Problem to solve =
From the data that follows, copy every line with the string "agent".

Records for this exercise =
══════════
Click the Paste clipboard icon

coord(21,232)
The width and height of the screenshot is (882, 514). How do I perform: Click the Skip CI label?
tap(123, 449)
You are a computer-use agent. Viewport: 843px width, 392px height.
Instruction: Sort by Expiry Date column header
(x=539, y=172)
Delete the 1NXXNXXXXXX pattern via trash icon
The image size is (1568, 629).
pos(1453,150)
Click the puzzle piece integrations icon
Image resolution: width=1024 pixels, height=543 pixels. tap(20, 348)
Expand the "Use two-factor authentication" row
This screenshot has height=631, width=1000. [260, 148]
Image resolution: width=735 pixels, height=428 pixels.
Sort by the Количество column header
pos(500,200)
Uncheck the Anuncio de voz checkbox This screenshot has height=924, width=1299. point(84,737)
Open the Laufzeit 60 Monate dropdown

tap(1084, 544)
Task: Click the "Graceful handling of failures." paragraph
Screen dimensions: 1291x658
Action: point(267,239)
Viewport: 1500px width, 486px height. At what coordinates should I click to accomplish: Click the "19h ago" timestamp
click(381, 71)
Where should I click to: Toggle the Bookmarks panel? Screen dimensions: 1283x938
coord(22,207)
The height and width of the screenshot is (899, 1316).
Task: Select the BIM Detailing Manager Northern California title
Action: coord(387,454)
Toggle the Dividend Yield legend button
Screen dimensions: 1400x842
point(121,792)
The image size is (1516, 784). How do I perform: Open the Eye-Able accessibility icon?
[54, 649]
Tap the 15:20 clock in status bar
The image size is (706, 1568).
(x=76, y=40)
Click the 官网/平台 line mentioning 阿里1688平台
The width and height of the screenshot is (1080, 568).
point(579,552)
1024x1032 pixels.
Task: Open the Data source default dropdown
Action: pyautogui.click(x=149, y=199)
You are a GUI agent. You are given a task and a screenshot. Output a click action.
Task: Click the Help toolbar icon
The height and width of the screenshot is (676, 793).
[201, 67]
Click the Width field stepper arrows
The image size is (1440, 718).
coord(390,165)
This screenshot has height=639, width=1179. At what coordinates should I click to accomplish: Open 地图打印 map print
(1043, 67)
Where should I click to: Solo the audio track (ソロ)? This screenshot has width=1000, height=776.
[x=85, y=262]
══════════
Output of the exercise =
You are a computer-use agent. Viewport: 843px width, 392px height.
You are a GUI agent. You are given a task and a screenshot. Output a click action.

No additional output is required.